The Rialto Theatre switched from live theatre to movies around 1920, and seven years later, the theatre showed its first sound feature, although the Rialto Theatre retained a house orchestra into the 1930’s.
In early-1938, the theatre closed for remodeling, thoroughly changing the appearance of the Rialto Theatre in a streamline Moderne style to the plans of architect George Ramey. One of its two balconies was taken out, and air-conditioning and a theatre organ were added. One local paper called the movie house’s new look “modernistic simplicity”. In fall of 1938, the theatre reopened with “Sing You Sinners” starring Bing Crosby.
In the late-1960’s, after decades of mostly first-run fare, the management of the Rialto Theatre switched to foreign films, which were shown for almost a decade, until the Rialto Theatre was taken over by the Kerasotes chain in 1978. Kerasotes' operation of the theatre lasted just three years, closing it in 1981.

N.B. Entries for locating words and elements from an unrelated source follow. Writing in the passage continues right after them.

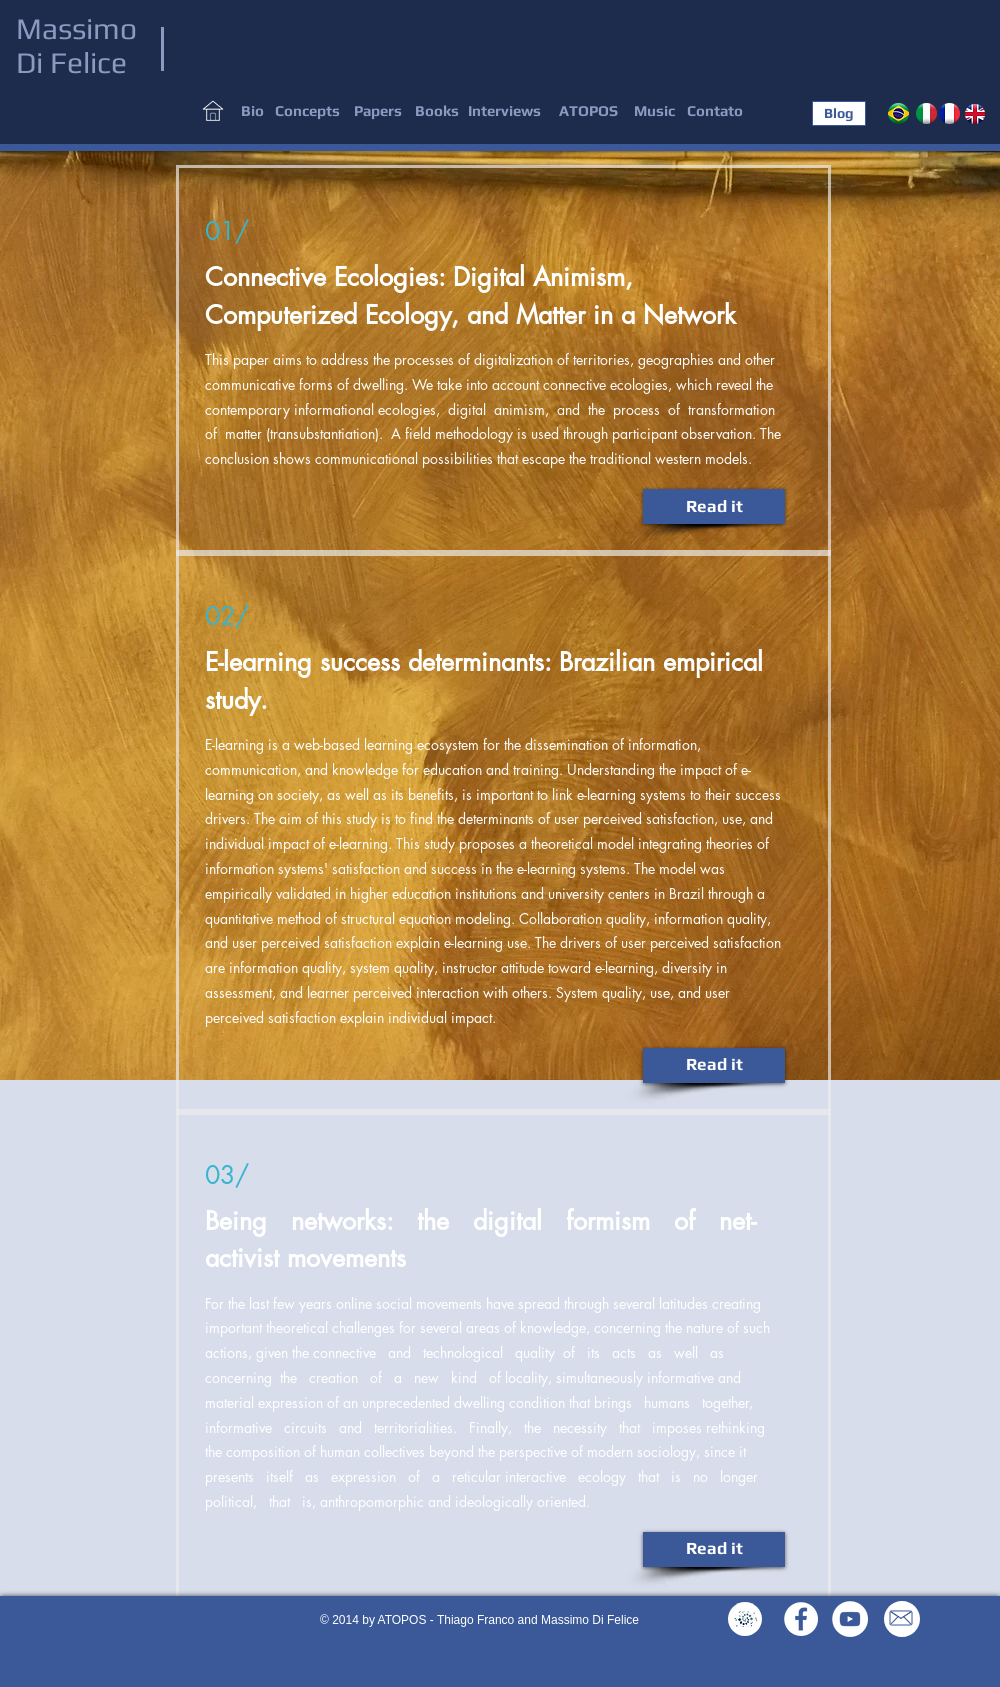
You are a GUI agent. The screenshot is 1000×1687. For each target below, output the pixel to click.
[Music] (654, 111)
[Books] (437, 111)
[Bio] (252, 111)
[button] (307, 111)
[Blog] (839, 113)
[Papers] (378, 111)
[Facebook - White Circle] (801, 1619)
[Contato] (714, 111)
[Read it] (714, 506)
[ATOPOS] (588, 111)
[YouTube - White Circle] (850, 1619)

From the early-to-mid-1980’s the theatre was leased by an organization called the Lighthouse which screened Christian movies. After this, the building sat vacant until 1993 when it was sold to a new owner who converted the former theatre space into a photography studio.
While the upper portion of the Rialto Theatre’s facade still retains much of its early-20th century appearance, the ground floor facade has been substantially altered. The building continues to be used for retail use today.